Quel modèle économique pour la transition écologique ?

    Quel modèle économique pour la transition écologique ? avec Gaël Giraud et Étienne Klein

Source : France culture

 

Le développement de la société est un cercle vicieux : le mouvement continu de ce cercle n’est possible qu’à la condition que la croissance ne s’arrête pas ; or le combustible de cette croissance, lui, risque de s’épuiser un jour…

Faites un petit tour dans les librairies à la recherche de livres de prospective en matière d’économie, d’environnement ou d’énergie, et lisez leurs quatrièmes de couverture. Vous ne tarderez pas à reconnaître l’air du temps : globalement, ce n’est pas la joie dans les rayons. L’idée d’avenir n’a plus que de pâles couleurs et les rêves collectifs font allègrement grise mine. Mais on voit quand même resurgir çà et là l’hypothèse – ou la conviction – qu’un salut demeure possible. Preuve que les temps mauvais stimulent à la fois les Apocalypses et les Annonciations, même si c’est en proportions inégales.

Selon les thèses les plus alarmistes, c’est simple, les vieilles terreurs millénaristes auraient désormais un fondement rationnel : le monde serait au bord du volcan et menacerait de sombrer dans la lave bouillonnante. Selon leurs auteurs, jamais homo sapiens n’acquerra la sagesse dont il se vante : aucune réflexion, aucune connaissance n’aura un impact suffisant sur ses comportements, car il inventera toujours des ruses intellectuelles pour ne pas croire ce qu’il sait. Même averti, éclairé, même sermonné, il continuera à gaspiller, voire à saccager, les ultimes ressources naturelles. Si ce sont ces « ça-va-pétistes » qui ont raison, alors notre avenir s’annonce sérieusement bouché, autant sans doute que celui des dinosaures en leur temps.

En face d’eux, il y a les optimistes, moins nombreux, les optimistes au sens de Jean d’Ormesson qui disait « un optimiste, c’est un gars qui fait ses mots croisés avec un stylo bille ». Eux se défendent de toute inquiétude, jurent que nous trouverons des solutions qui ne bouleverseront ni nos modes de vie ni nos valeurs fondamentales : tout continuera, tant bien que mal, en dépit de quelques perturbations et adaptations prévisibles, et l’humanité s’en sortira comme elle l’a toujours fait.
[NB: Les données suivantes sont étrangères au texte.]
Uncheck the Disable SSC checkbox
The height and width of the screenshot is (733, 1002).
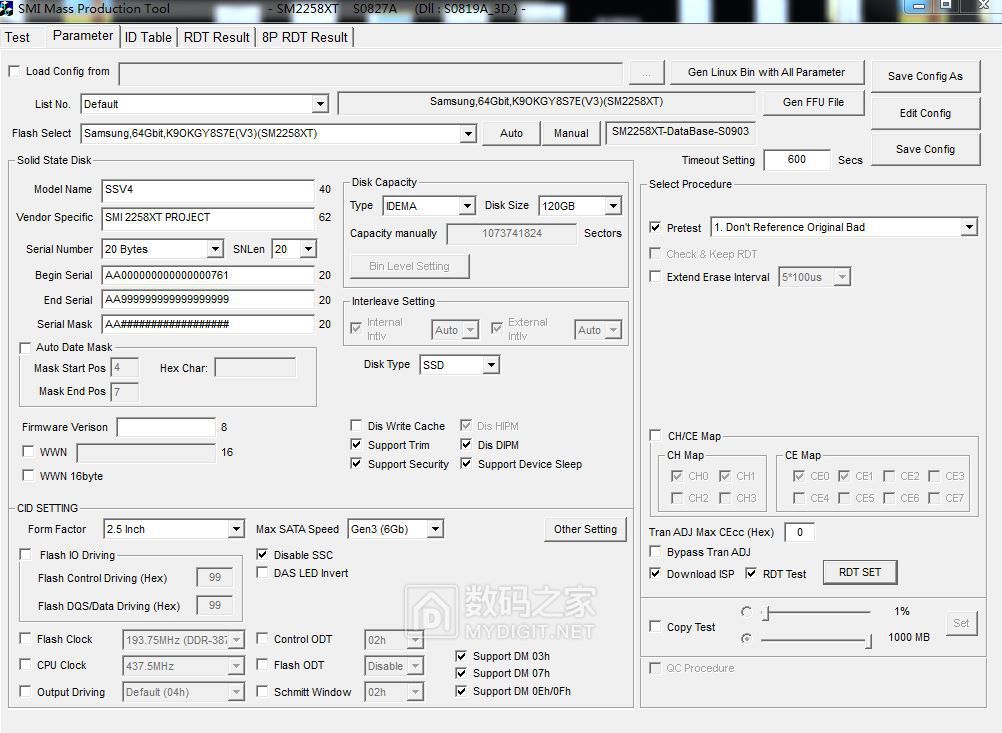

Si ce sont ces zélotes de la félicité planante qui ont raison, alors, dans quelques décennies, il sera possible à des étudiants de consacrer des thèses d’histoire à l’angoisse absurde qui a saisi au XXIe siècle une société riche et puissante comme la nôtre, brusquement traversée par le spectre de l’effondrement.

De tels débats sont une sorte d’écho eschatologique aux débats économiques qui opposent partisans et adversaires de la croissance. Notre société de consommation a déjà affronté de nombreux assauts : certains ont dénoncé ses lacunes, ses béances, les îlots de pauvreté au milieu de la richesse ; d’autres ont vitupéré la barbarie de l’ère industrielle, l’exploitation des individus, la pollution de l’atmosphère et des océans. Mais aujourd’hui, l’argument des « objecteurs de croissance » est plus simple : l’économie a besoin pour croître de ressources, notamment énergétiques ; celles-ci étant limitées, la croissance est une impossibilité physique à long terme. Dès lors, comment pouvons-nous continuer à vouloir l’accroissement de la production, qui implique de surcroît une augmentation de la pollution, une diminution des emplois et même du plaisir à travailler ? Il faudrait plutôt opter pour la décroissance, seule voie pour sauver l’humanité des excès de l’humanité, en commençant par décoloniser nos imaginaires galvanisés par les publicitaires. Il s’agirait en somme d’aller vers ce que Samuel Beckett appelait le lessness, le « plus de moins de choses », si l’on peut dire.

En face, les partisans de la croissance défendent quant à eux l’idée que nous n’avons pas d’autre choix que de continuer à la désirer, car la décroissance nous exposerait à plus de pauvreté, à plus de chômage, et elle rendrait impossible toute protection de l’environnement.

Quand on met ces arguments opposés ensemble, que constate-t-on ? Que le développement de la société est un cercle vicieux : le mouvement continu de ce cercle n’est possible qu’à la condition que la croissance ne s’arrête pas ; or le combustible de cette croissance, lui, risque de s’épuiser un jour. D’où la question : comment pourrions-nous dépasser cette contradiction douloureuse ?

Invité Gaël Giraud : économiste, spécialiste en économie mathématique.